On the NCLEX, questions that focus on the evaluation phase of The Nursing Process challenge candidates to understand the intricacies of expected and unexpected outcomes. Did the nitroglycerin tablet have the intended effect on the patient? Is the patient having an adverse reaction to the medication? Is the absence of chest pain the goal for administering nitroglycerin?
These are all examples of evaluating the effectiveness of treatment. Whether the interventions performed are independent, dependent, or interdependent, the nurse is responsible for evaluating whether or not it is meeting the client's needs and whether the task was done correctly and safely. To help you identify if the question is about evaluation, we've created a list of key terms to signal that you're working within the evaluation phase of The Nursing Process.

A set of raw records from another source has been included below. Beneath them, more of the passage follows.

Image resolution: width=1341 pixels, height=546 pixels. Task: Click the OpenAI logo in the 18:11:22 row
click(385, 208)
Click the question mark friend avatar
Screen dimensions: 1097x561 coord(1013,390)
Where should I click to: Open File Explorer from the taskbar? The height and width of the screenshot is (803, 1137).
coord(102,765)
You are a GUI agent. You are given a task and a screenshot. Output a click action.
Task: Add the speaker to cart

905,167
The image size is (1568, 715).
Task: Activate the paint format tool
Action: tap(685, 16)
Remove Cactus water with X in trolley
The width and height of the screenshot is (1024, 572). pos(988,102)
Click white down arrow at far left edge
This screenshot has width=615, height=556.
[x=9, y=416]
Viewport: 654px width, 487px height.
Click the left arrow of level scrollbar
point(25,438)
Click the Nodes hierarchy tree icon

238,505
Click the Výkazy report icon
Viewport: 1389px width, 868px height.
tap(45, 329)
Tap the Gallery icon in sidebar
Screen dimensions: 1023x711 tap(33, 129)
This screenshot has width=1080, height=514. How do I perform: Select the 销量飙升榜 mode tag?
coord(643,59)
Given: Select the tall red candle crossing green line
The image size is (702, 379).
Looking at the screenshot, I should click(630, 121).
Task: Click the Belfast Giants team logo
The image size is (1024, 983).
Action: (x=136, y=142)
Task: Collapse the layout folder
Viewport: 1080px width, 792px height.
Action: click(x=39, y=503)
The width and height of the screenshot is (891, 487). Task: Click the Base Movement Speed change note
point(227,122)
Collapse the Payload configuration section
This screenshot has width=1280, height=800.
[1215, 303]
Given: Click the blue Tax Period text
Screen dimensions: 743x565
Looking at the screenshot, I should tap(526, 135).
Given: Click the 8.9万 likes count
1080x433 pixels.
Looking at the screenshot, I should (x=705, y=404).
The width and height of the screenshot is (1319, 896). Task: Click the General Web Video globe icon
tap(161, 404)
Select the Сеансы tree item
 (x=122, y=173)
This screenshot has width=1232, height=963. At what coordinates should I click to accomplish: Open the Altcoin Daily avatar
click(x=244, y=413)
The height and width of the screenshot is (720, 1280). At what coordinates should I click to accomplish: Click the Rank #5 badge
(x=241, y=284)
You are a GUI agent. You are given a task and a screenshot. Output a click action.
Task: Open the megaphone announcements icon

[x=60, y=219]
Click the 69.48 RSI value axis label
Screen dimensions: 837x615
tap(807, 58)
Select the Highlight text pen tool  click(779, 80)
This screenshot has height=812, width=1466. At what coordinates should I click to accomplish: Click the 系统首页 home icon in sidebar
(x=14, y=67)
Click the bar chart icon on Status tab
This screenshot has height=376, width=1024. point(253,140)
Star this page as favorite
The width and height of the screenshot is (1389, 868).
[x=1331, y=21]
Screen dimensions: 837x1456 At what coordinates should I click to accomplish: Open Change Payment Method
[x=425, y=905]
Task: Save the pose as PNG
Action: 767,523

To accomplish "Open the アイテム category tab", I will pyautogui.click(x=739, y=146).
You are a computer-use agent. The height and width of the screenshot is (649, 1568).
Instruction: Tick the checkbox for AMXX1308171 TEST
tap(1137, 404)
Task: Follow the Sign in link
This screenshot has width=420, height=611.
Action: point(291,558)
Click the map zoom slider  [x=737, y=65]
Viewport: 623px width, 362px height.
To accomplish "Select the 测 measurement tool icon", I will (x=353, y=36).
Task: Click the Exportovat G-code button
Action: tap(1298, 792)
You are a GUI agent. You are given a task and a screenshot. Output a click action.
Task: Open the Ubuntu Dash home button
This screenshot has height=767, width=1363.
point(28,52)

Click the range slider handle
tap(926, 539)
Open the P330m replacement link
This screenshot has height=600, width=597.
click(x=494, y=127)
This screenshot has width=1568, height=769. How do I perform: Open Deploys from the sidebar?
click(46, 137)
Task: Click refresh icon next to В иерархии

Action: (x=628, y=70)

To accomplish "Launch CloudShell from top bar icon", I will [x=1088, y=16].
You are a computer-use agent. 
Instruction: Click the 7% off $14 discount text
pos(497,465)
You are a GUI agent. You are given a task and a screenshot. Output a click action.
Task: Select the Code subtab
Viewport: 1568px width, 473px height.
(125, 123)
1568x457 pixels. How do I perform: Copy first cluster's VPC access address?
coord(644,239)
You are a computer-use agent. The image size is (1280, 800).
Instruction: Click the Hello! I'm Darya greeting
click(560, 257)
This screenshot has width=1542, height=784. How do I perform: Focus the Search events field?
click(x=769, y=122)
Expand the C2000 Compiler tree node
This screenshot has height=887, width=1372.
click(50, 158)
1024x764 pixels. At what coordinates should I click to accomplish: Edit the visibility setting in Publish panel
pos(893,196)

Here is a list of key terms that will let you know you should be focusing on the concept of evaluation:
- Accountability
- Correctness
- Effectiveness
- Goals
- Indicators
- Objectives
- Outcomes
- Patient Response to Treatment
- Standards of Care
The current care plan will be continued if the nurse identifies that the actions and interventions meet the patient's needs. Suppose the nurse identifies that the actions or interventions are not meeting the patient's needs or are not resulting in expected outcomes. In that case, the nurse will return to the assessment phase of The Nursing Process and collect more information to create and initiate a new care plan.
Critical Thinking
Many nursing students have a hard time speaking to the concept of critical thinking.
- What does critical thinking mean?
- What are the steps in critical thinking?
- How does one learn to think critically?
Critical thinking is one of the hardest concepts to teach nursing students. The nursing professors more or less facilitate it. However, the student must take the initiative and effectively demonstrate critical thinking through disciplined and systematic practice. Fortunately, we've identified a simplified yet effective process for mastering critical thinking, which helps significantly in improving a test-taker's accuracy when answering practice questions.
To be able to think critically, one must be able to:
- Have good observational skills
- Scrutinize information to determine its significance
- Identify issues that need to be resolved
- Prepare to address the issues
- Engage in activities that work towards solving the issues
- Measure the success of resolving the issues
What do the above steps sound like? Let's take a closer look:
- Observation = Assessment
- Scrutinize = Analysis
- Identify Issues = Diagnosis
- Prepare to Address Issues = Planning
- Activities to Solve the Issues = Implementation
- Measuring Success = Evaluation
Critical thinking is the same thing as using The Nursing Process. Many nursing students leave their programs not fully understanding that The Nursing Process was designed as a systematic approach to critical thinking so that nurses remain objective, safe, and always work within their scope of practice.